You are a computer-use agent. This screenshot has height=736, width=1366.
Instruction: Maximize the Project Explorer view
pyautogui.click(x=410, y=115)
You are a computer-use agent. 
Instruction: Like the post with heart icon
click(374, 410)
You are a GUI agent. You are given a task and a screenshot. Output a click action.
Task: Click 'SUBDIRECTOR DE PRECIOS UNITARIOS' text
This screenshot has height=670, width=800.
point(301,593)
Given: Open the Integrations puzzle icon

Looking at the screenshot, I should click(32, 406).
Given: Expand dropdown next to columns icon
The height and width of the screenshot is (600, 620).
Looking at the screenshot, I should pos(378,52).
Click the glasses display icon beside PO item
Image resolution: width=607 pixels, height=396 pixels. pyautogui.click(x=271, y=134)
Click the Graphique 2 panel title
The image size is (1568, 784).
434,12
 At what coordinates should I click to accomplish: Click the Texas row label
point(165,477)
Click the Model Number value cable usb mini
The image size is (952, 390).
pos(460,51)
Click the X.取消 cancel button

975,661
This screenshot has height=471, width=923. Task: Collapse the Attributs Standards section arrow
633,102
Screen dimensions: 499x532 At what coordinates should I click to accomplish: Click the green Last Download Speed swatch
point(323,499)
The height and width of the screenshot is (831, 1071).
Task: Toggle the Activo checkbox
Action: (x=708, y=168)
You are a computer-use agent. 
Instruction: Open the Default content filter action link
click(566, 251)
• • • •
— WORK TO COMPLETE —
Each of the entries must be set down again exactly.

— OUTPUT FOR THIS EXERCISE —
You are a computer-use agent. This screenshot has height=736, width=1366.
Instruction: Maximize the Project Explorer view
pyautogui.click(x=410, y=115)
You are a computer-use agent. 
Instruction: Like the post with heart icon
click(374, 410)
You are a GUI agent. You are given a task and a screenshot. Output a click action.
Task: Click 'SUBDIRECTOR DE PRECIOS UNITARIOS' text
This screenshot has height=670, width=800.
point(301,593)
Given: Open the Integrations puzzle icon

Looking at the screenshot, I should click(32, 406).
Given: Expand dropdown next to columns icon
The height and width of the screenshot is (600, 620).
Looking at the screenshot, I should pos(378,52).
Click the glasses display icon beside PO item
Image resolution: width=607 pixels, height=396 pixels. pyautogui.click(x=271, y=134)
Click the Graphique 2 panel title
The image size is (1568, 784).
434,12
 At what coordinates should I click to accomplish: Click the Texas row label
point(165,477)
Click the Model Number value cable usb mini
The image size is (952, 390).
pos(460,51)
Click the X.取消 cancel button

975,661
This screenshot has height=471, width=923. Task: Collapse the Attributs Standards section arrow
633,102
Screen dimensions: 499x532 At what coordinates should I click to accomplish: Click the green Last Download Speed swatch
point(323,499)
The height and width of the screenshot is (831, 1071).
Task: Toggle the Activo checkbox
Action: (x=708, y=168)
You are a computer-use agent. 
Instruction: Open the Default content filter action link
click(566, 251)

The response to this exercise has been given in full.